DOCUMENT PASSAGE.
## Begin
The plaque presents a captain's dreamy perspective of the island's beauty, with a notable emphasis on mystical portrayals of women's labour. But in a time where the Netherlands likes to stress its commitment to human rights and has expressed the desire for reckonings with its colonial pasts, accentuated by the Dutch king's apology for the country's historical involvement in slavery in July 2023, the depiction of the ‘slave cabins’ on Bonaire seems peculiar. While discussions about the treatment of colonial-era monuments, plaques, and statues are prevalent in the Netherlands, at first sight they seem notably absent in this ‘special municipality’ within the Kingdom, some 7,796 kilometres away from Amsterdam.
## End
DATA BLOCK.
## Begin
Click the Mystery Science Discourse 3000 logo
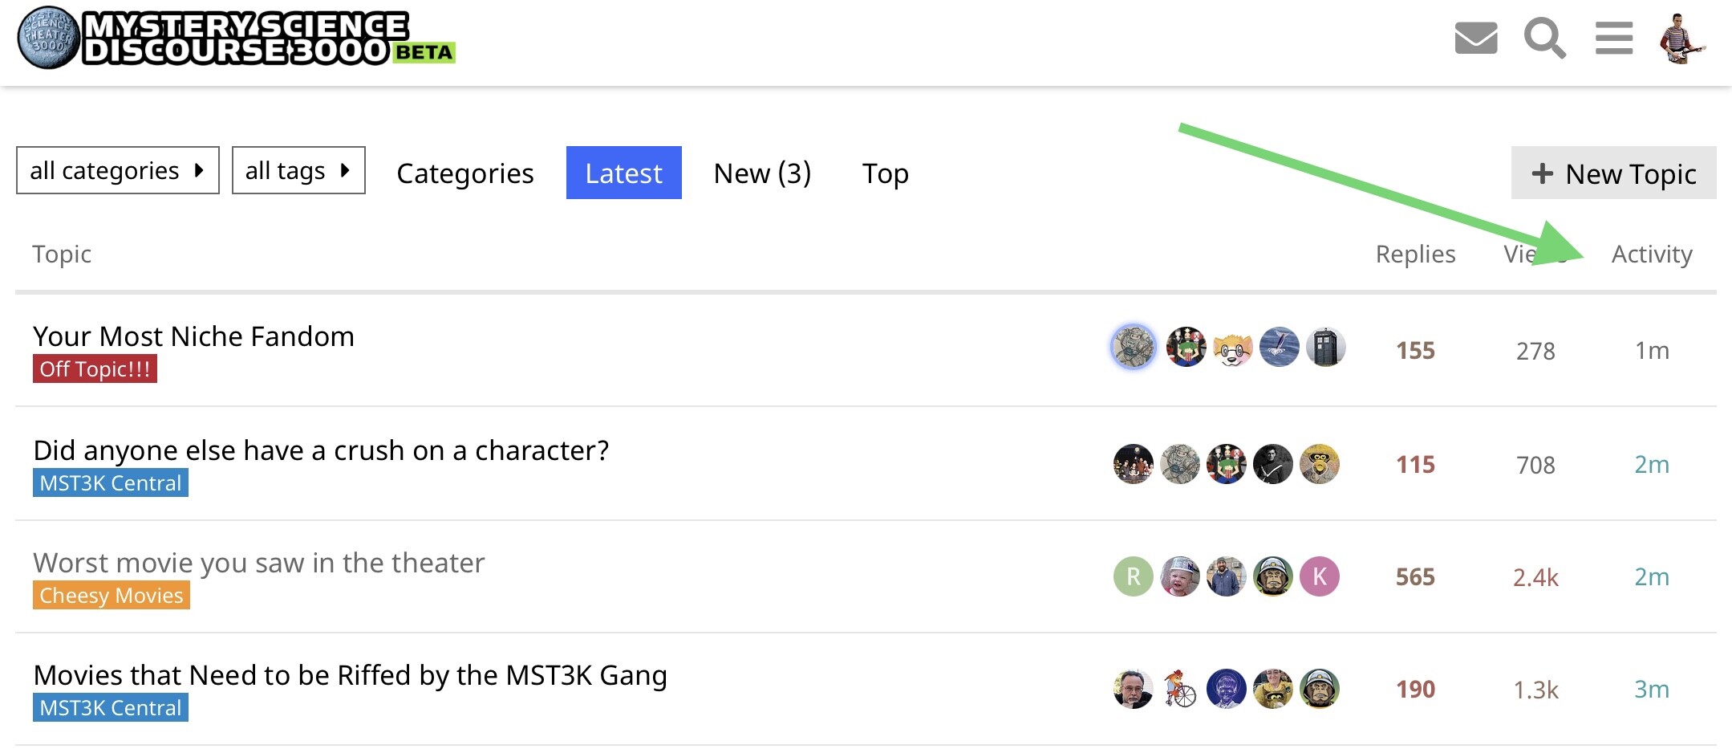This screenshot has height=749, width=1732. [237, 38]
## End
WHAT YOU HAVE TO DO. From the passage on the Bonaire plaque, set down word for word the portion that opens with "The plaque presents" and stops after "away from Amsterdam.".

TASK OUTPUT.
The plaque presents a captain's dreamy perspective of the island's beauty, with a notable emphasis on mystical portrayals of women's labour. But in a time where the Netherlands likes to stress its commitment to human rights and has expressed the desire for reckonings with its colonial pasts, accentuated by the Dutch king's apology for the country's historical involvement in slavery in July 2023, the depiction of the ‘slave cabins’ on Bonaire seems peculiar. While discussions about the treatment of colonial-era monuments, plaques, and statues are prevalent in the Netherlands, at first sight they seem notably absent in this ‘special municipality’ within the Kingdom, some 7,796 kilometres away from Amsterdam.